“Events, dear boy, events.”
Apparently, Harold Macmillan may never have uttered the words famously attributed to him, when asked what he feared most.
If so, then Macmillan – the UK’s prime minister between 1957 and 1963 – missed an opportunity to be seen as more perceptive than history is otherwise likely to remember him.
For there’s little doubt that in the last few years, unforeseen events have again and again blown the global economy off course – and with it, the fortunes of individual investors.
Oil shock?
We saw that again over the weekend, with drone attacks on Saudi oil facilities.
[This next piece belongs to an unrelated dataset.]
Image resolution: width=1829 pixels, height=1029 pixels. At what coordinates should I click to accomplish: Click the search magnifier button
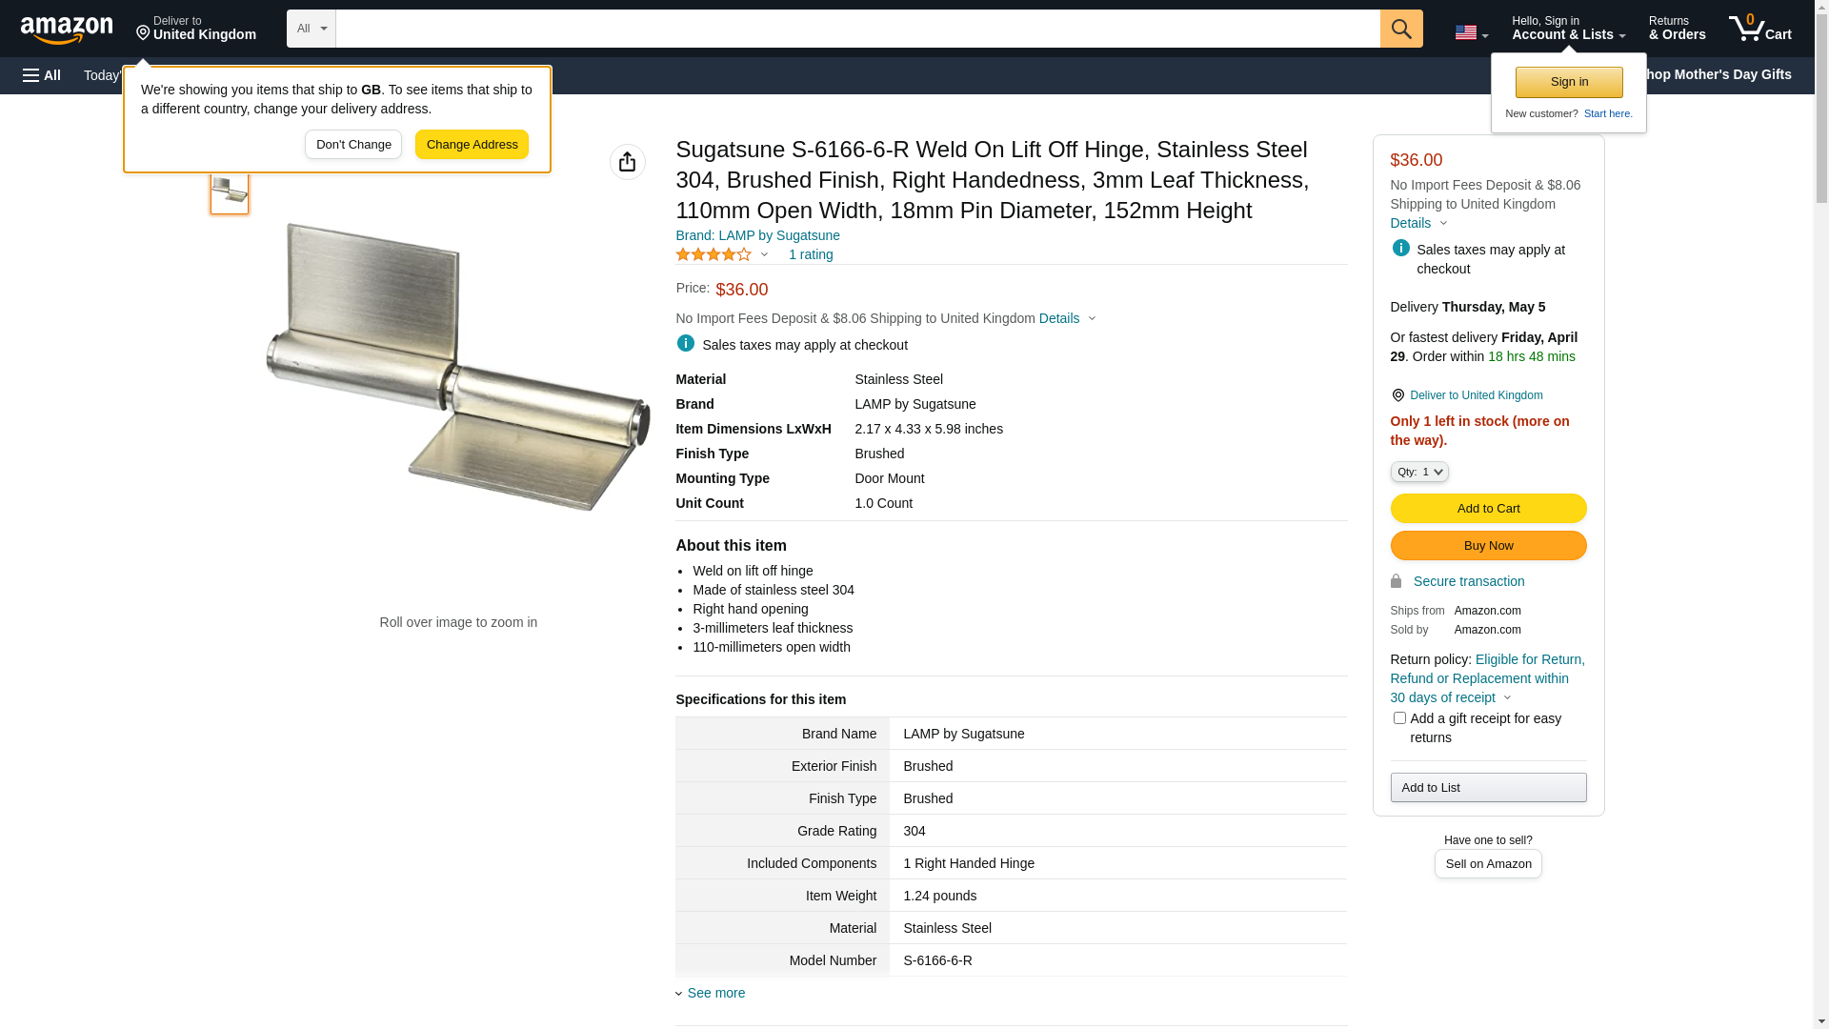point(1401,29)
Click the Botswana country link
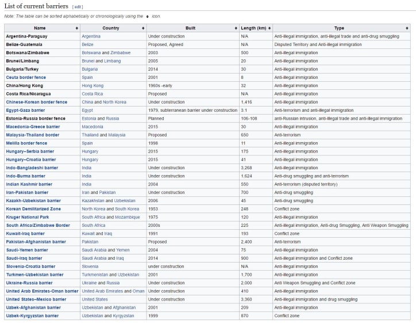This screenshot has height=323, width=416. coord(91,52)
As I write these words, around 50% of Saudi Arabian oil output has been knocked out, equivalent to about 5% of global oil production.
Put another way, oil prices closed up 15% higher when markets opened the following Monday, with Brent crude – seen as a benchmark price index, like West Texas Intermediate – registering its biggest jump in 30 years.
Almost immediately commentators were drawing comparisons with the 1990 invasion of Kuwait, the 1973 Arab-Israeli war, and the 1956 Suez crisis – an event which, coincidentally, helped to bring Macmillan to power.
So is the world about to see another 1970s-style ‘oil shock’, when rocketing oil prices foretold recession and sky-high inflation?
Frankly, I feel that it’s unlikely.
This time it’s different
There are two reasons for being more sanguine, this time around.
First, the world is far less dependent on oil than it was. Vehicles are far more efficient, for one thing. And energy sources are far more diverse, for another. These days, for instance, a very large proportion of the UK’s electricity output comes from renewable resources – wind farms, solar farms, hydro-electricity, and biomass.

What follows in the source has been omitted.